I’ve got to get this blushing under control.

“I’m sorry if I offended you.”

“Aw, you didn’t offend me,” he smiled, finding her rosy cheeks irresistible, “I’m used to it by now—I just feel bad that my job makes people feel uncomfortable.”

“It’s the air of authority—that and the way you scan the room taking in every detail.”


It was his turn to blush. “I guess that comes with the territory, although, to tell the truth, I love antiques and couldn’t help noticing you have some really unique pieces of furniture—like that Governor Winthrop desk, for instance.” He pointed to a mahogany veneer, slant-top writing desk in the corner.

“I’m impressed,” she smiled and she really was. It wasn’t every day that she met someone who shared her passion for antiques.

I might have to amend my first impression of this guy.


His eyes were gleaming. “I love going to auctions. I used to drive out to Elora every Saturday in search of bargains, but that was before I joined the force.”

“I guess you work a lot of shifts, huh?”

“It’s complicated. I work a 35 day cycle during which I get 14 days off—usually in bunches of five or six days at a stretch.”


She shook her head. “It does seem complicated. I’ll bet it’s not all day work either.”

“Nope. I’ll work a week of ten-hour evening shifts and then be off for a week.”

“How does Star respond to the shifts?”

He laughed. “Star’s a workaholic—he loves the job—just hates waiting around.”


She reached down and rubbed Star’s ears. “What do you do when you’re not on a call—sip coffee and eat donuts?”

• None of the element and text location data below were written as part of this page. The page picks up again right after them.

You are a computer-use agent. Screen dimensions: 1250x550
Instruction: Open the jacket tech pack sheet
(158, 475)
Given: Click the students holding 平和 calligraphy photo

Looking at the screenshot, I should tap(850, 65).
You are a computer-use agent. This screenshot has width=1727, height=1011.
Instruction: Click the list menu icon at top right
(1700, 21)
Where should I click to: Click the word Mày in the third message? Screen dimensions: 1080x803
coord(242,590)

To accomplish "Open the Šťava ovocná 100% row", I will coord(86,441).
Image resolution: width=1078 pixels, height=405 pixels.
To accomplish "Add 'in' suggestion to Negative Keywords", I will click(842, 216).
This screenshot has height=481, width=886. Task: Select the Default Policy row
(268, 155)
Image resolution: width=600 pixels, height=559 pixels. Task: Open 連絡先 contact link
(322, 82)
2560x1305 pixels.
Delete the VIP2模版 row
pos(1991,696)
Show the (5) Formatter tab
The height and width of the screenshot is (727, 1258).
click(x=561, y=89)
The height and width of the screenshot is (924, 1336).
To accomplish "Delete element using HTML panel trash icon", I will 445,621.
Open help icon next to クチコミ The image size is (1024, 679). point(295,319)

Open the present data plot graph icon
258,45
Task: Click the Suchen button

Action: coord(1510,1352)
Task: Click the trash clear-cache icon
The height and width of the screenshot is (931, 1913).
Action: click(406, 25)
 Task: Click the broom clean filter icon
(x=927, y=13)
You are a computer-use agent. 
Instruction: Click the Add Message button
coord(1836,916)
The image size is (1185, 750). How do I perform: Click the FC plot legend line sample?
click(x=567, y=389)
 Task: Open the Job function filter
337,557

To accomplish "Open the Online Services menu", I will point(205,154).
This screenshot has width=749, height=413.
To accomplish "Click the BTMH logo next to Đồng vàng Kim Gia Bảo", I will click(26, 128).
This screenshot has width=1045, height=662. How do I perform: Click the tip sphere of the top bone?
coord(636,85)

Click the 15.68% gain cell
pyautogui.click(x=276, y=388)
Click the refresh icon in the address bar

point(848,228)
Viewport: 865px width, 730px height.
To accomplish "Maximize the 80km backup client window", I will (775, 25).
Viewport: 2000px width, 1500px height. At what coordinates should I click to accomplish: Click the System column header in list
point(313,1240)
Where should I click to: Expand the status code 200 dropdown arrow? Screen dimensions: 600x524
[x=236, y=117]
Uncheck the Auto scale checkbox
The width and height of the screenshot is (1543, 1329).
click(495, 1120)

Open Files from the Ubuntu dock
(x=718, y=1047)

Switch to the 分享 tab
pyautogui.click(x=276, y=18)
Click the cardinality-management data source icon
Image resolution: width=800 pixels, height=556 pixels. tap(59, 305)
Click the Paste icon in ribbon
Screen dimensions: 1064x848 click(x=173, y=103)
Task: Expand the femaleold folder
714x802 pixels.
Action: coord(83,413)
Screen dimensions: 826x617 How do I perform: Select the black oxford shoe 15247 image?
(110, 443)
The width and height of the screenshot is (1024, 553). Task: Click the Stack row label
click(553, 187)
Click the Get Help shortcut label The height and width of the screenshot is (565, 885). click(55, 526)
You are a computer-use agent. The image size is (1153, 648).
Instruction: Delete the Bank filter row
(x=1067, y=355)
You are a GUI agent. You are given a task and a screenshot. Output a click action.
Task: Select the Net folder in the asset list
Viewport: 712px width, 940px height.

He snorted. “I wish—Naw, when we don’t have an assignment, I pull over speeders and reckless drivers. Actually, Star sniffed out some drugs in a speeder’s car last August and we made the biggest bust of the year. The guy’s trunk was crammed with garbage bags full of hash and marijuana. We both got an award for that.”

“Wow, Star! You’re an Animal hero First Class.”

“Yeah, well I don’t think that’s what Orwell had in mind when he penned that.”


She raised her eyebrows. “You’ve read Animal Farm?”

“Of course. It’s required reading at the Academy.”

In response to her puzzled expression, he burst out laughing. “Just kidding. I read Orwell on my own—wanted to know why people called us pigs.”

“Are you putting me on again?”

He flushed. “Sort of…Okay, to tell the truth, I read it in university.”


“Yep. I’m an artsy—got an undergrad degree in literature.”

Hailey’s mental picture of Brad underwent a major revision.

A cop with a degree in literature—Who knew?